Manuel Lucena Giraldo
El fantasma de Edward Colston
«El vandalismo urbano no devolverá la vida a George Floyd y, por el contrario, como señaló su hermano Philonise, la violencia envilece su memoria»
Muere Pau Donés, líder de Jarabe de Palo

Las imágenes, tan oportunamente grabadas, no dejan lugar a dudas. Es un hombre blanco, de pelo rubio e inequívoco aspecto perroflauta, el primero en saltar una y otra vez hecho un energúmeno sobre la estatua del prócer Edward Colston (1636-1721) , recién derribada al suelo. El golpe seco contrasta con el griterío de la concurrencia, feliz de haber practicado la barbarie iconoclasta y anónima –por tanto, cobarde– contra una pieza catalogada del patrimonio cultural británico . La estatua, fabricada en bronce por John Cassidy en 1893 y pagada por los ciudadanos de Bristol mediante colecta popular, reconocía la pasión filantrópica de su antiguo vecino, que además de proveer un futuro a huérfanos locales, tuvo empresas textiles, fábrica de ron y ejerció como prestamista. No fue él, sino su hermano Thomas, el fabricante de cuentas de collar de las que se utilizaban para adquirir esclavos de los intermediarios africanos de la trata negrera.

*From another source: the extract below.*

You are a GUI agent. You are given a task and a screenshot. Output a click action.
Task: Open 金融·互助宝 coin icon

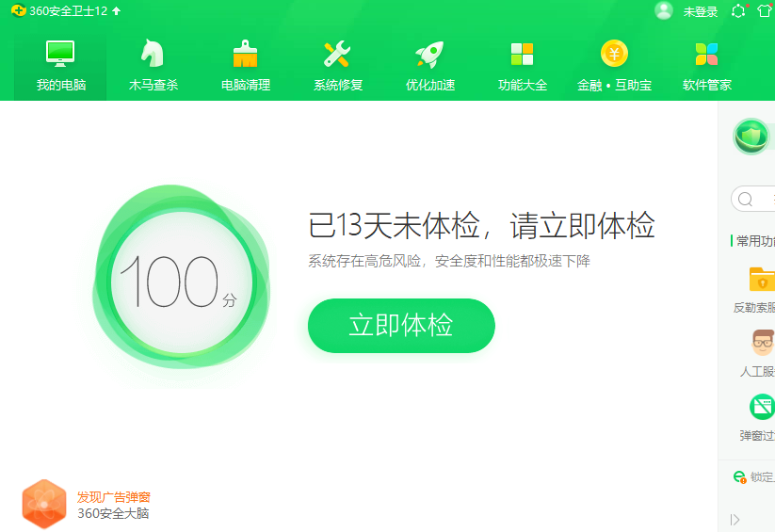point(614,54)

Consta que Colston tuvo negocios con Portugal, España, la isla de San Cristóbal en el Caribe, repúblicas italianas y la propia costa africana, así que su rastro será abundante. ¿Van a buscarlo por el ancho mundo para continuar la orgía iconoclasta?
Sin duda, la figura evoca el comercio triangular practicado entre el Caribe inglés, la metrópoli insular y las costas africanas, de las que partió hacia el Atlántico quizás el 40% de los esclavos arrancados de sus casas, ya que el otro 60%, del que se habla tan poco, se repartió entre el interior africano y las rutas que iban hacia el próximo Oriente, Arabia y el resto de Asia. Como Colston lleva tres siglos muerto y enterrado , por cierto, muy cerca de donde estaba su estatua, resulta dudoso que se haya «revuelto en su tumba».
Superviviente del agitado y doblemente revolucionario siglo XVII, tuvo abundante ocasión de conocer la furia destructiva de la multitud contra cuadros, palacios, estatuas y también iglesias, destruidas o enajenadas en la época del puritano Oliver Cromwell , que gobernó Inglaterra a sangre y fuego, guerra civil por medio, a mediados de siglo. La barbarie reapareció en 1793, cuando los revolucionarios saquearon y destruyeron las tumbas de los reyes franceses en Saint-Denis.
El desprecio a la tradición y la fundación de un nuevo tiempo político se había manifestado con el establecimiento de una república y la abolición de la nobleza, pero ese acto de furia contra los cuerpos de antiguos monarcas, cuyas sepulturas fueron demolidas con metódica crueldad, equivalía a un canibalismo ritual.
Si consideramos el siglo XX un tiempo de genocidio y holocausto , diferente tan solo por la escala industrial de los crímenes cometidos, el estudio de las políticas de la muerte resulta particularmente pertinente. A mediados de los años treinta, el arquitecto y urbanista del régimen nazi, Albert Speer , formuló la «teoría del valor de la ruina», según la cual estas poseían un poder evocador del esplendor del pasado, susceptible de ser utilizado en la propaganda de masas. La ira, real o impostada, no justifica nada. El vandalismo urbano no devolverá la vida a George Floyd y, por el contrario, como señaló su hermano Philonise, la violencia envilece su memoria.